We think the plaintiff’s evidence, which on the motion to nonsuit must be accepted as true, is such as to invoke the application of the doctrine of res ipsa loquitur, and hence sufficient to carry the case to the jury.
The mechanical device known as an escalator, which the defendant furnished to its customers and invitees as a means of ascent to the second floor of the department store, was installed by the defendant and was under its exclusive management and control, imposing upon it the continuous duty of inspection and maintenance, and due care in its operation, and the facts as testified by plaintiff of the sudden, jerk, stoppage and unusual movement on the occasion alleged was such as to raise the inference that the accident complained of would not have occurred unless there had been negligent failure to inspect and maintain. Springs v. Doll, 197 N.C. 240, 148 S.E. 251. The jury absolved the plaintiff of the imputation of contributory negligence. The fact of the occurrence in the manner and under the circumstances described by’ plaintiff’s evidence required consideration by the jury on the issue of negligence.

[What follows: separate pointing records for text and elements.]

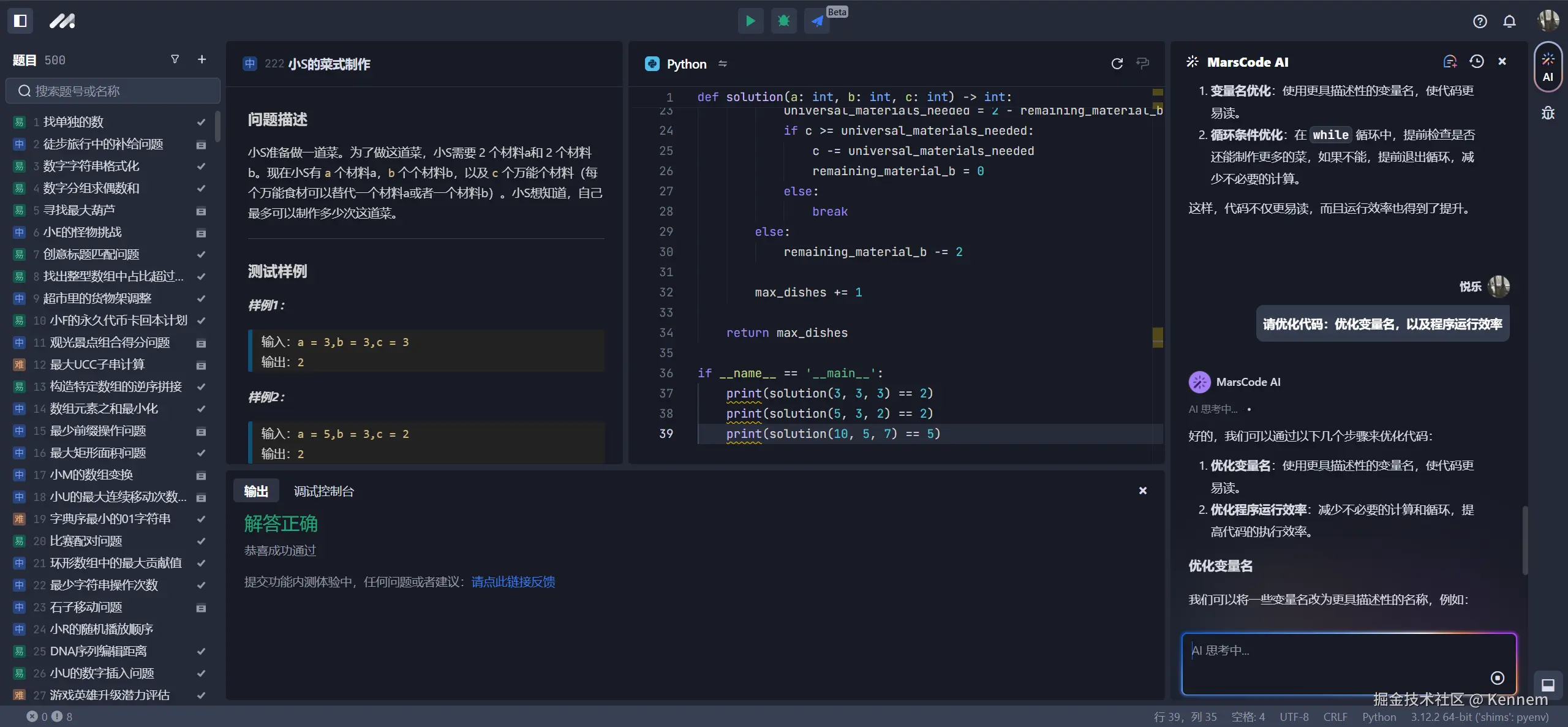Open the problem list filter funnel
This screenshot has height=727, width=1568.
click(175, 59)
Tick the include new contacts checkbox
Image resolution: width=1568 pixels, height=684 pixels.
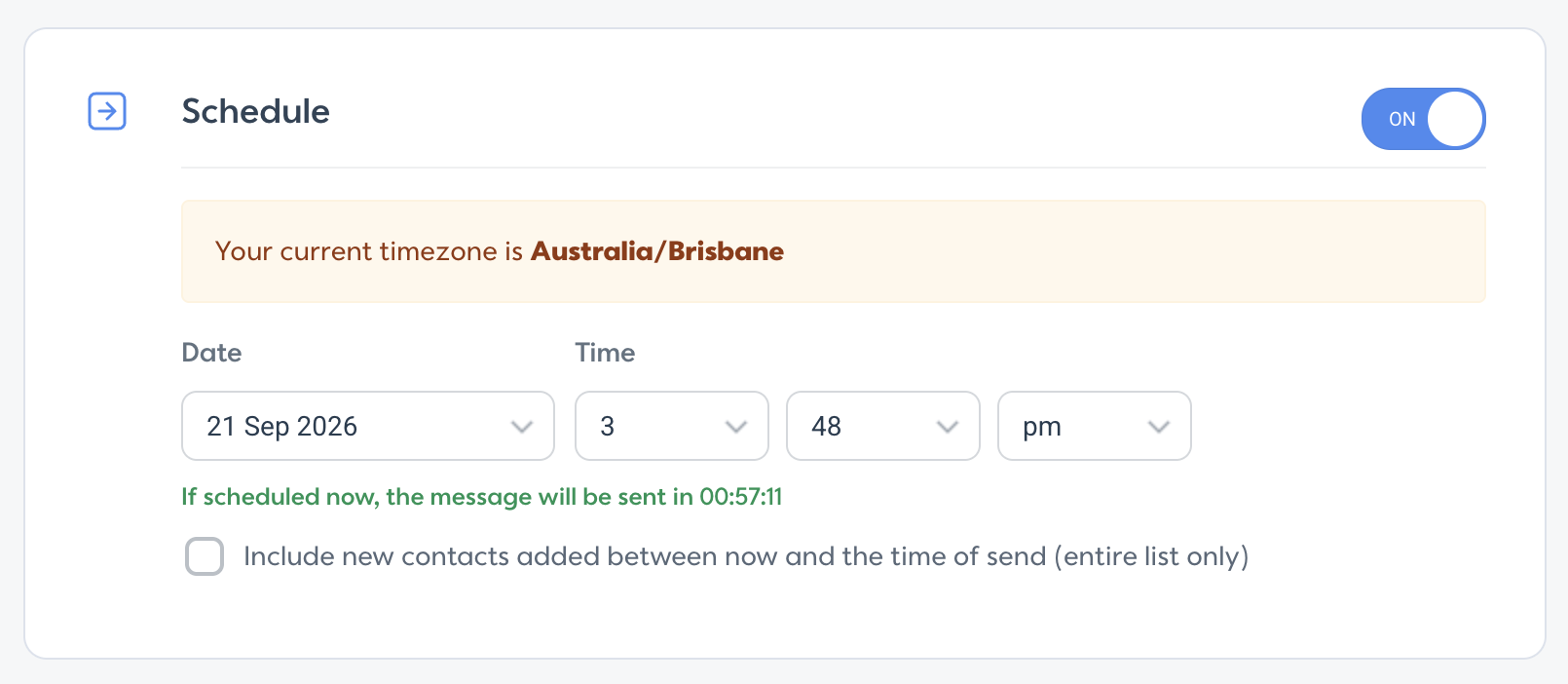click(x=205, y=556)
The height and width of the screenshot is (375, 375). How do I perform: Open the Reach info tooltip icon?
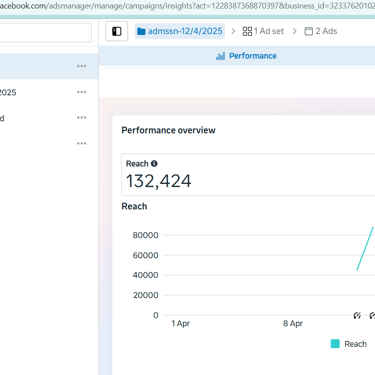[x=154, y=164]
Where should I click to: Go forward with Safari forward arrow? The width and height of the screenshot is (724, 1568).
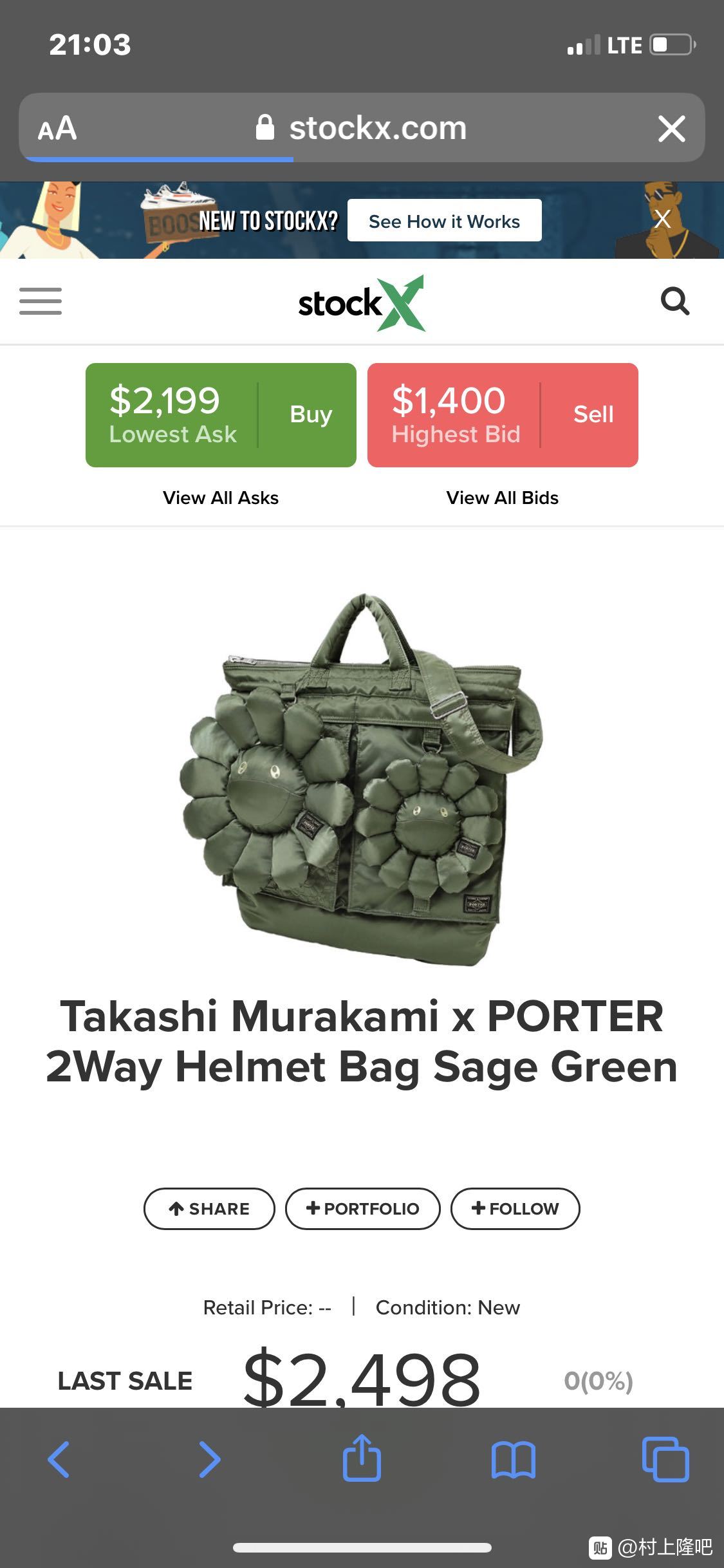pyautogui.click(x=210, y=1459)
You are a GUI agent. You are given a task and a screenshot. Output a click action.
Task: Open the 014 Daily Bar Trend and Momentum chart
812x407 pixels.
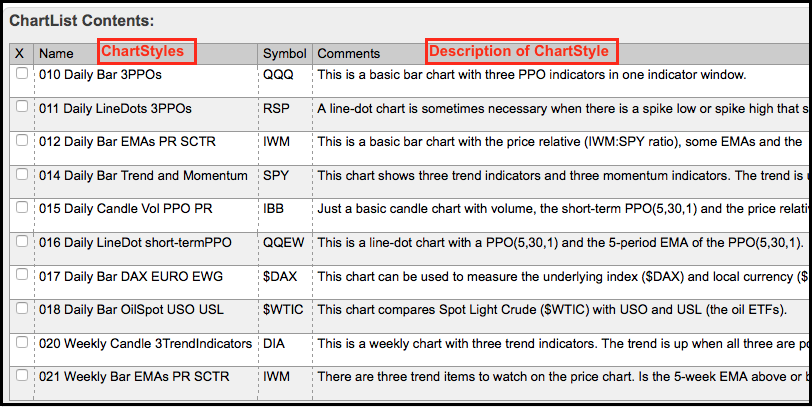pyautogui.click(x=143, y=176)
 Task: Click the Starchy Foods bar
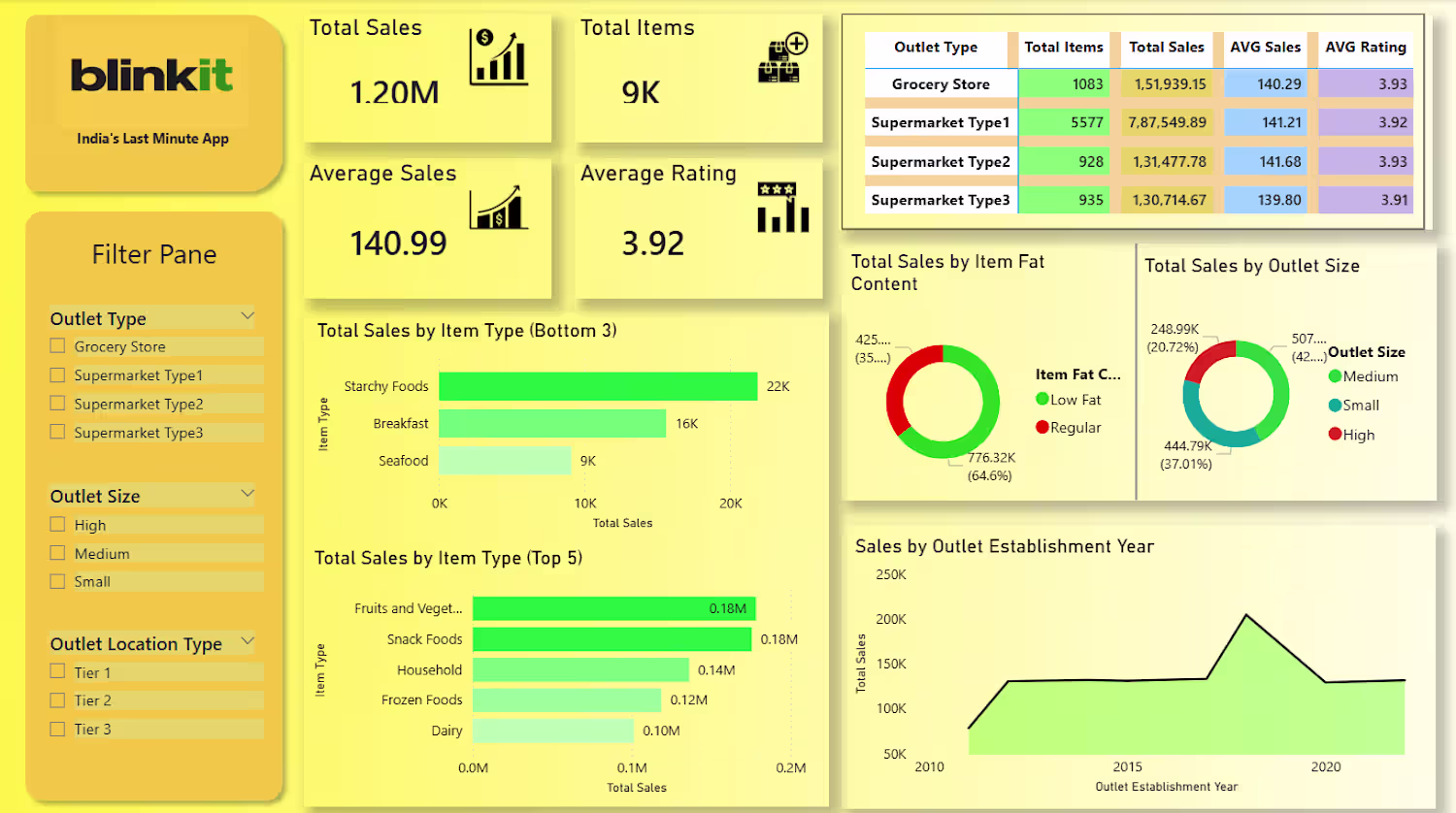(x=598, y=386)
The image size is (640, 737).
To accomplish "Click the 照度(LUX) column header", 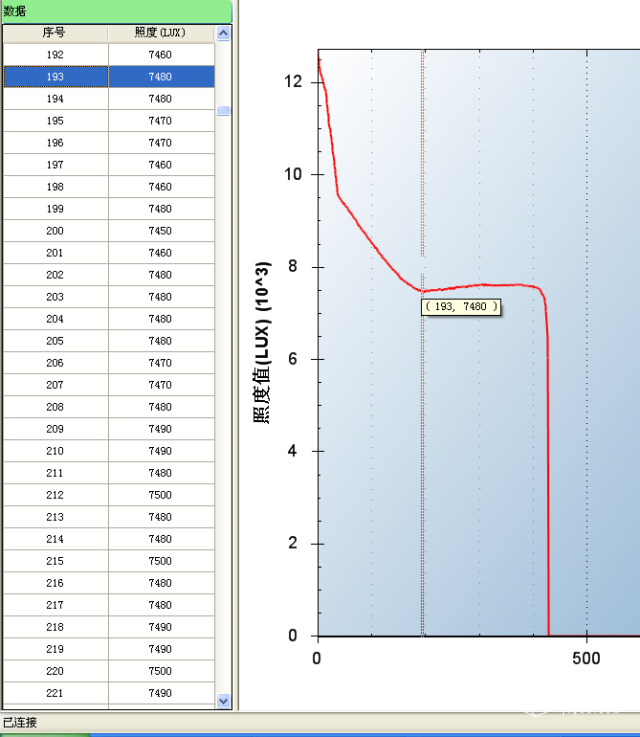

The defendant has brought forward in its assignments of error exceptions noted to the rulings of the court in respect to the testimony and in giving instructions to the jury as to the issues submitted.
The defendant noted exception to the following portion of the court’s charge: “The plaintiff contending in this case that the acts of negligence was the extraordinary operation of the escalator the morning of June 9, 1952, in that without any warning or notice to the plaintiff that the escalator jerked, stopped and then started again. Now lady and gentlemen, the burden of the issue of negligence does not shift to the defendant. However, from the plaintiff’s testimony in this case that the escalator jerked, stopped and then started makes out a case for you, the jury, to determine whether or not by reason of its sudden jerking, stopping and starting was the proximate cause of her injury and damage.”
From an examination of this portion of the court’s instruction, and other similar expressions in the charge, we think the court inadvertently gave the jury the impression that the fact that the escalator jerked, stopped and started again, causing plaintiff to fall, if found, was sufficient to warrant a verdict for the plaintiff on the first issue, and that the court did not adequately instruct the jury that before they could answer the first issue in favor of the plaintiff they must find from the evidence and by its greater weight that plaintiff’s fall on the escalator proximately resulted from the defendant’s negligence in that it failed to exercise due care in the performance of its duty in the maintenance, inspection and operation of the escalator as alleged in the complaint.
In this, we think, there was error sufficiently prejudicial to require a new trial. As there must be another hearing, we have not considered other exceptions noted in the record.